Pakistan captain Misbah-ul-Haq admitted following the defeat that he misread the pitch. He these days blame the pitch and the conditions with each new difficulty. It has become a ready-made excuse now. In the previous tour of West Indies, he viewed the wicket at Guyana as the toughest he played on, never mind he had experienced more tricky decks than the one in Guyana.

“We misread the pitch. It was looking like it was going to be slow in the second innings, but I think it was slow in the first innings and played better in the second,” Misbah said after losing to Zimbabwe by seven wickets.

Even if Misbah’s words are believed, it does not justify the batting collapse from 179-2 to 244, it does not justify them managing only 77 runs in last 15 overs when they had 8 wickets in hand, it does not justify the openers scoring at Strike Rate of 50, it does not justify the team selection (only three specialist bowlers – Shahid Afridi and Mohammad Hafeez aren’t more than part-timers at current form), it does not justify Junaid Khan and Mohammad Irfan conceding 100 runs in 18.2 overs between them at expense of only one wicket.

It wasn’t exactly the pitch which handed Pakistan an embarrassing defeat but the absurd team selections and the openers’ extra cautious approach. Ahmed Shehzad and Nasir Jamshed are fine timers and hitters of the cricket ball yet they managed only four boundaries in 100 balls they faced. The bowling appeared one specialist light. When Afridi, Irfan and Junaid were taken for runs, the only other bowling option was Umar Amin, who had bowled only once before in the limited-overs international.

But to criticize only Pakistan would be missing the main point, that is Zimbabwe played a superb game of cricket. It was their first win in any format against a decent opposition since beating New Zealand two years ago at Bulawayo, where the remarkably chased 329.

Although restricting Pakistan to 244 was a case of poor batting than excellent bowling or fielding, the Zimbabwean batsmen weren’t short of any brilliance. The formidable opening partnership, between Vusi Sibanda and Hamilton Masakadza, fetched 107 runs and laid the solid platform. One glaring aspect of Zimbabwe’s performance was they lost only three wickets and they were up against the bowling line-up, which had two bowlers from the top ten ODI Rankings. Even in the previous match of the tour, they scored their second highest Twenty20I total in a chase, 160-6. It sent a message to Pakistan bowlers but they ignored it. Zimbabwe carried the scoring momentum in the ODI series took the lead.

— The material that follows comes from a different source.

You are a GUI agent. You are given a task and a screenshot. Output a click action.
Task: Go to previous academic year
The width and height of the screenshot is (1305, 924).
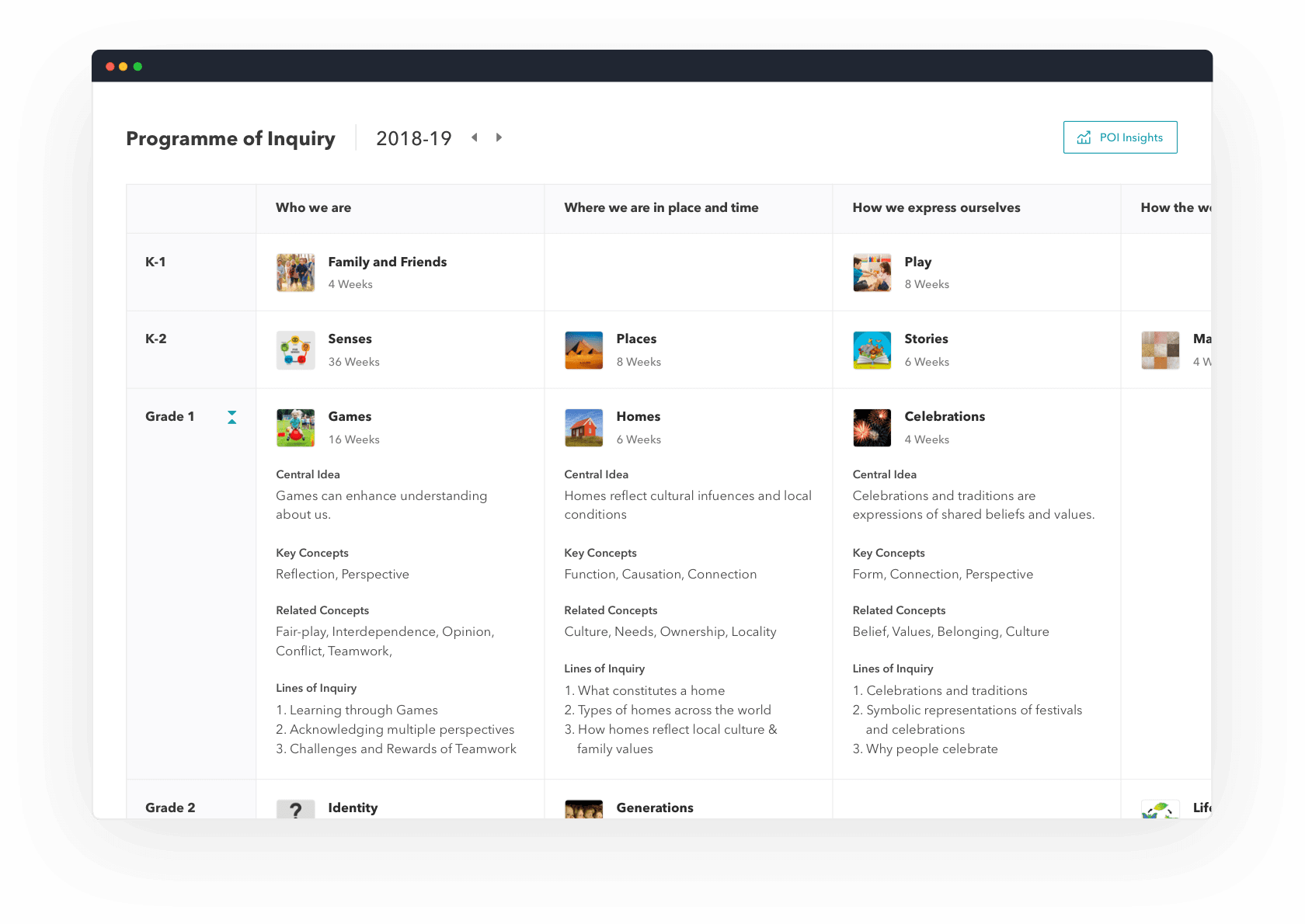point(475,137)
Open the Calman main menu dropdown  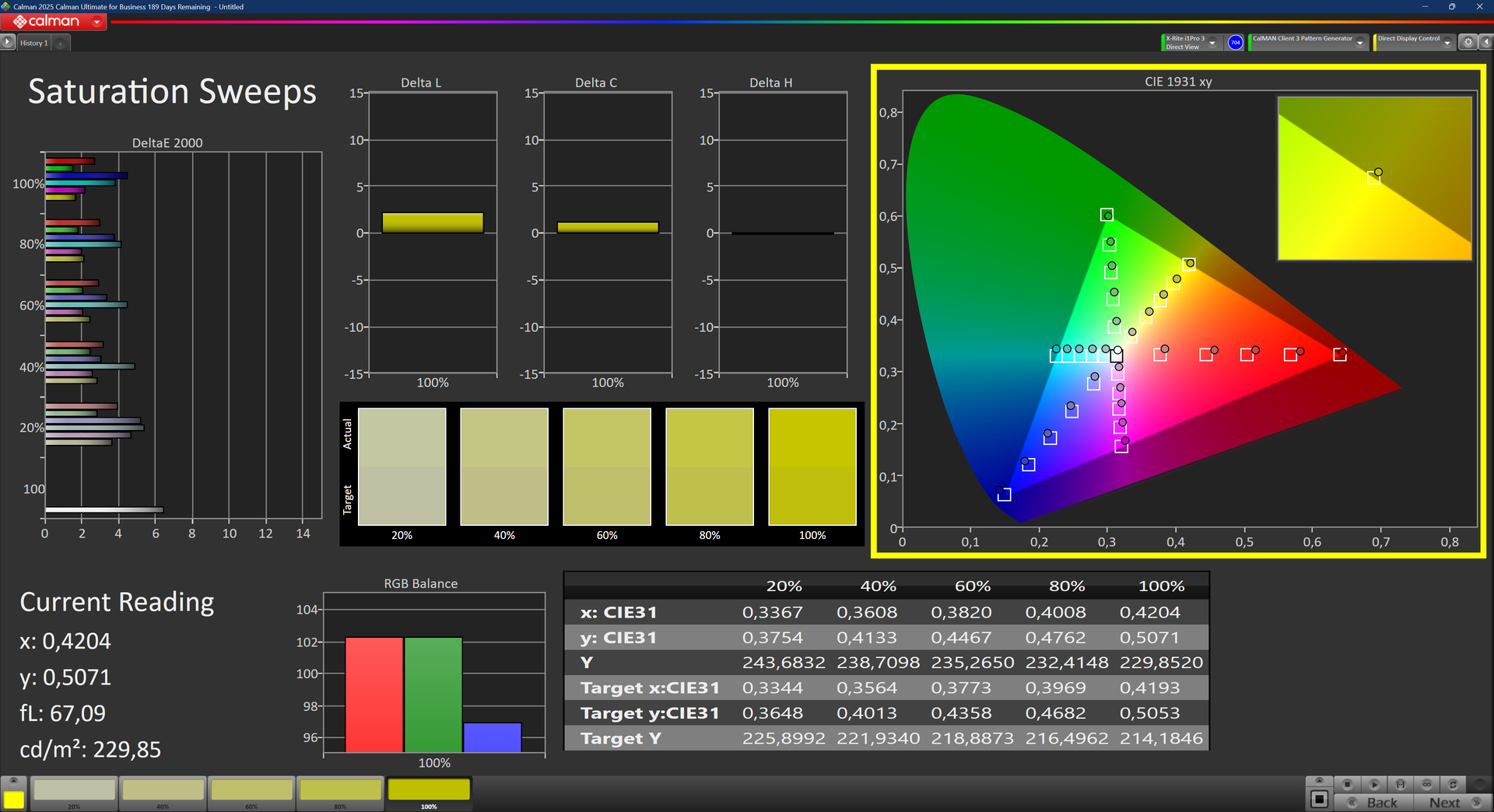click(96, 22)
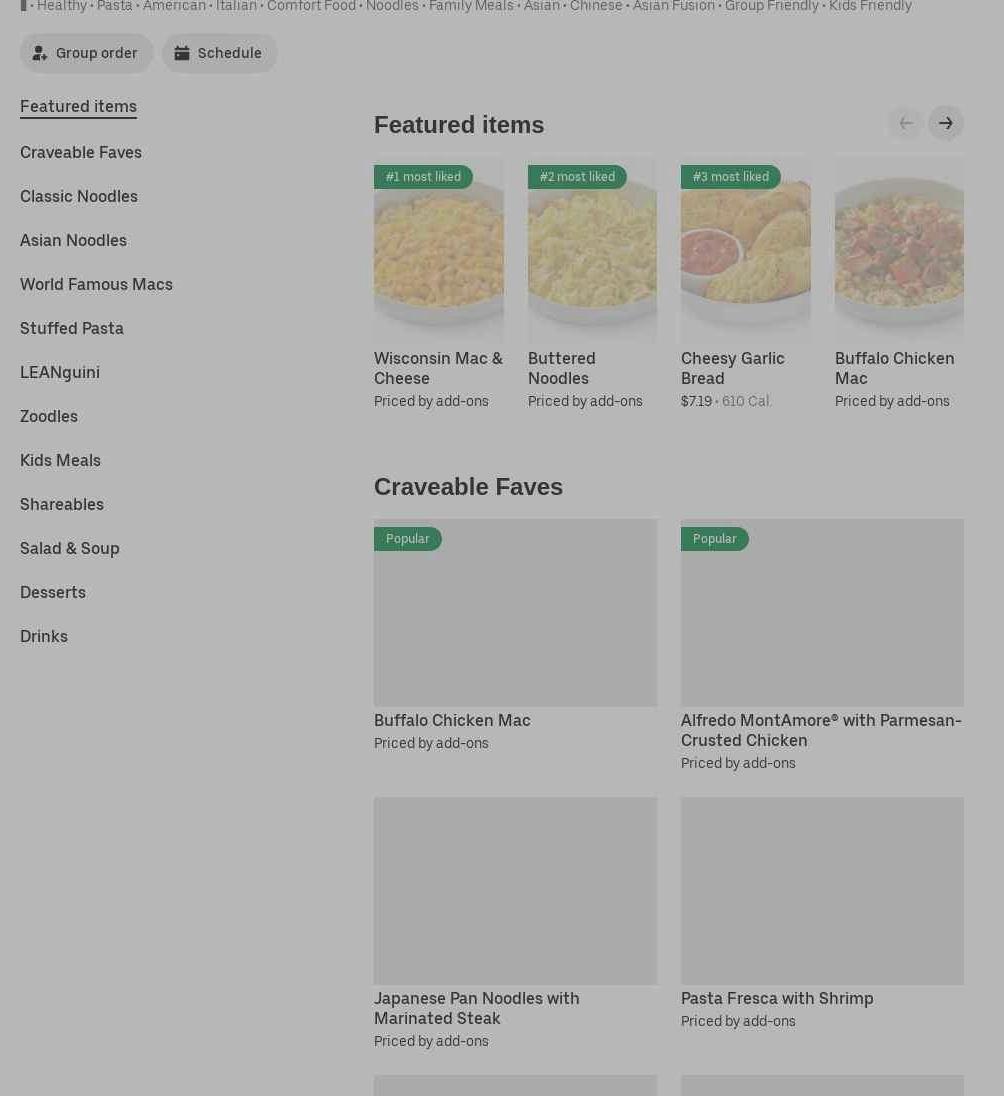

A credit goes to the captain Brendon Taylor as well. He anchored the innings in a situation which is usually squandered by the small teams. But Taylor, 43 off 59 balls, kept his cool in an intense chase. The game was sealed by Sean William’s cameo, 23-ball 39.

Zimbabwe are now one win away from completing a historic series win. As it is a three-match series, just if they manage one more win, it will be their first bilateral series win against a reputed opposition since winning the ODI series 2-1 in New Zealand in 2001. Bearing Pakistan’s vulnerability in mind, Zimbabwe won’t get a better chance to show cricketing world its presence again.